I would think that the Alberta government's pledge to put between half and a billion dollars towards cancer research should fund the DCA study quite nicely. I cannot imagine asking for public freaking donations for research this important. Who do they think will donate? Alberta is a rich province and has a lot of retired almost dead multi mult multi millionaires, but why not apply for this money as opposed to waiting for some old guy to die?

And, there is a lot of cancer research and stuff like that in alberta. There is the Cross Cancer Institute right on the edge of the Uof A campus in Edmonton and the Tom Baker Cancer Centre in Calgary. I have no doubt that they are able to recruit enough patients for studies, as there are a few million people within about a five hour drive of Edmonton and Calgary.
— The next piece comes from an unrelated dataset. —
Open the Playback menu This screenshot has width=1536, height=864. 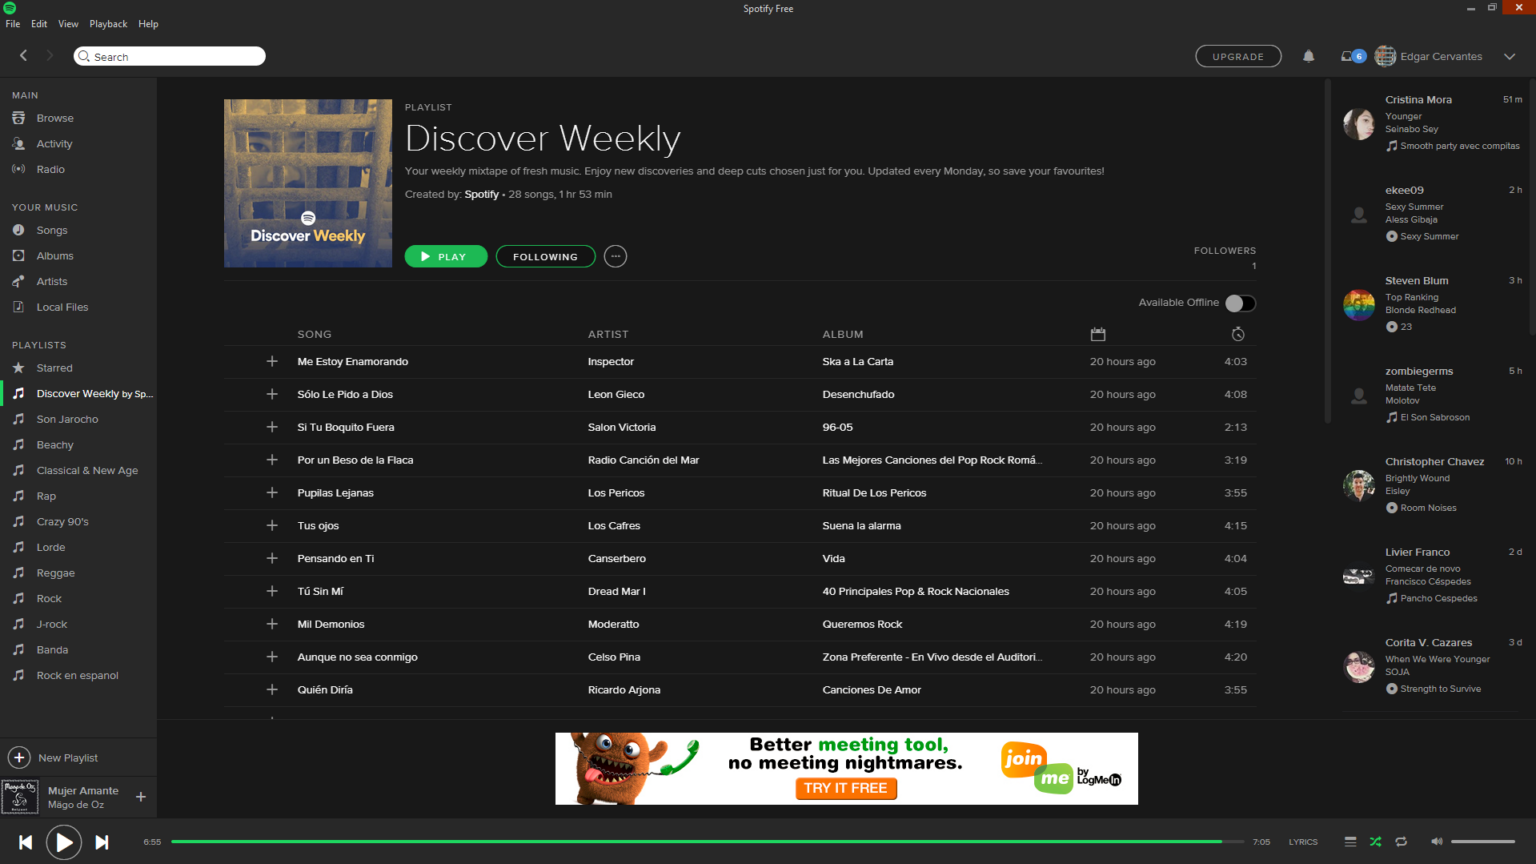pyautogui.click(x=107, y=24)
Given that the funding climate right now for research is pretty bad, it's not unreasonable to try to extract funds from other sources,
===============
Please read the article this links to.

http://www.ctv.ca/servlet/ArticleNews/story/CTVNews/20061206/stelmach_k…

I would think that the Alberta government's pledge to put between half and a billion dollars towards cancer research should fund the DCA study quite nicely. I cannot imagine asking for public freaking donations for research this important. Who do they think will donate? Alberta is a rich province and has a lot of retired almost dead multi mult multi millionaires, but why not apply for this money as opposed to waiting for some old guy to die?

And, there is a lot of cancer research and stuff like that in alberta. There is the Cross Cancer Institute right on the edge of the Uof A campus in Edmonton and the Tom Baker Cancer Centre in Calgary. I have no doubt that they are able to recruit enough patients for studies, as there are a few million people within about a five hour drive of Edmonton and Calgary.